----- SUPPLIED RECORDS -----

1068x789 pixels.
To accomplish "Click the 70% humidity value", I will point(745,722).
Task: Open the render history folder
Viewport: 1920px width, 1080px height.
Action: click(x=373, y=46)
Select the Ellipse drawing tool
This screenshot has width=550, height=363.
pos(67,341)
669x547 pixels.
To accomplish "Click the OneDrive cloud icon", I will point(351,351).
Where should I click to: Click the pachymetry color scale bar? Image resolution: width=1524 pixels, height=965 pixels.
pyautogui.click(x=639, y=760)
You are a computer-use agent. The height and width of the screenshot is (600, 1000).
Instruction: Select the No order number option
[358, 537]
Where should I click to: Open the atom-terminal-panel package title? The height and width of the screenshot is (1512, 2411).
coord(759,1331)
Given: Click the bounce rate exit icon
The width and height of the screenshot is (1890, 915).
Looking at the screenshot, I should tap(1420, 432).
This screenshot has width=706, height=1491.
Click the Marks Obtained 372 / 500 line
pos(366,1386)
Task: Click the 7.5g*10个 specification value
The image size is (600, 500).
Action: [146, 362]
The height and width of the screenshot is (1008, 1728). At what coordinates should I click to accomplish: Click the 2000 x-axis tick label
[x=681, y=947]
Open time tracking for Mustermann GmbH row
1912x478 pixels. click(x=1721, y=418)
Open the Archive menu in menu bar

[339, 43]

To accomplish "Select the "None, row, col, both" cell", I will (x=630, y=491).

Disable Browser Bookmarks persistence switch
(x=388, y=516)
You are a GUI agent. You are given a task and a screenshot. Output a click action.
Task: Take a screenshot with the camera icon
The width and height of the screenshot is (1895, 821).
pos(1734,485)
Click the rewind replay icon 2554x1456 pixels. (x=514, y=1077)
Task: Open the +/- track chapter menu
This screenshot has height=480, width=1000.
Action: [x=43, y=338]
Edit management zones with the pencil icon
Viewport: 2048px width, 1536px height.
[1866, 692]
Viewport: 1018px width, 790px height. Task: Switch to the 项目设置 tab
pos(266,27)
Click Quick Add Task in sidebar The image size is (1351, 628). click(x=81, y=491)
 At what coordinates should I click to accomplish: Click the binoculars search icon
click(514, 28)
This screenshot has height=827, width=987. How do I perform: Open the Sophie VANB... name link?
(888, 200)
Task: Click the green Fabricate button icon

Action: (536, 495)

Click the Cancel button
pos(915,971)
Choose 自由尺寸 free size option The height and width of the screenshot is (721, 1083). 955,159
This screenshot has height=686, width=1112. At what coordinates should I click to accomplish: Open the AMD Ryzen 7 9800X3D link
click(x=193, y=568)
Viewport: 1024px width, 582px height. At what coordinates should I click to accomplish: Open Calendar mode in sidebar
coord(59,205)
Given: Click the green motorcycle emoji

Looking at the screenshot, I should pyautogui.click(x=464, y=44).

-----

TASK STATEMENT:
Rewrite all of the records above with "sidebar" replaced by "side panel", keeping everything else the same.

SOLVED EXERCISE:
1068x789 pixels.
To accomplish "Click the 70% humidity value", I will point(745,722).
Task: Open the render history folder
Viewport: 1920px width, 1080px height.
Action: click(x=373, y=46)
Select the Ellipse drawing tool
This screenshot has width=550, height=363.
pos(67,341)
669x547 pixels.
To accomplish "Click the OneDrive cloud icon", I will point(351,351).
Where should I click to: Click the pachymetry color scale bar? Image resolution: width=1524 pixels, height=965 pixels.
pyautogui.click(x=639, y=760)
You are a computer-use agent. The height and width of the screenshot is (600, 1000).
Instruction: Select the No order number option
[358, 537]
Where should I click to: Open the atom-terminal-panel package title? The height and width of the screenshot is (1512, 2411).
coord(759,1331)
Given: Click the bounce rate exit icon
The width and height of the screenshot is (1890, 915).
Looking at the screenshot, I should tap(1420, 432).
This screenshot has width=706, height=1491.
Click the Marks Obtained 372 / 500 line
pos(366,1386)
Task: Click the 7.5g*10个 specification value
The image size is (600, 500).
Action: [146, 362]
The height and width of the screenshot is (1008, 1728). At what coordinates should I click to accomplish: Click the 2000 x-axis tick label
[x=681, y=947]
Open time tracking for Mustermann GmbH row
1912x478 pixels. click(x=1721, y=418)
Open the Archive menu in menu bar

[339, 43]

To accomplish "Select the "None, row, col, both" cell", I will (x=630, y=491).

Disable Browser Bookmarks persistence switch
(x=388, y=516)
You are a GUI agent. You are given a task and a screenshot. Output a click action.
Task: Take a screenshot with the camera icon
The width and height of the screenshot is (1895, 821).
pos(1734,485)
Click the rewind replay icon 2554x1456 pixels. (x=514, y=1077)
Task: Open the +/- track chapter menu
This screenshot has height=480, width=1000.
Action: [x=43, y=338]
Edit management zones with the pencil icon
Viewport: 2048px width, 1536px height.
[1866, 692]
Viewport: 1018px width, 790px height. Task: Switch to the 项目设置 tab
pos(266,27)
Click Quick Add Task in side panel The image size is (1351, 628). click(x=81, y=491)
 At what coordinates should I click to accomplish: Click the binoculars search icon
click(514, 28)
This screenshot has height=827, width=987. How do I perform: Open the Sophie VANB... name link?
(888, 200)
Task: Click the green Fabricate button icon

Action: (536, 495)

Click the Cancel button
pos(915,971)
Choose 自由尺寸 free size option The height and width of the screenshot is (721, 1083). 955,159
This screenshot has height=686, width=1112. At what coordinates should I click to accomplish: Open the AMD Ryzen 7 9800X3D link
click(x=193, y=568)
Viewport: 1024px width, 582px height. At what coordinates should I click to accomplish: Open Calendar mode in side panel
coord(59,205)
Given: Click the green motorcycle emoji

Looking at the screenshot, I should pyautogui.click(x=464, y=44).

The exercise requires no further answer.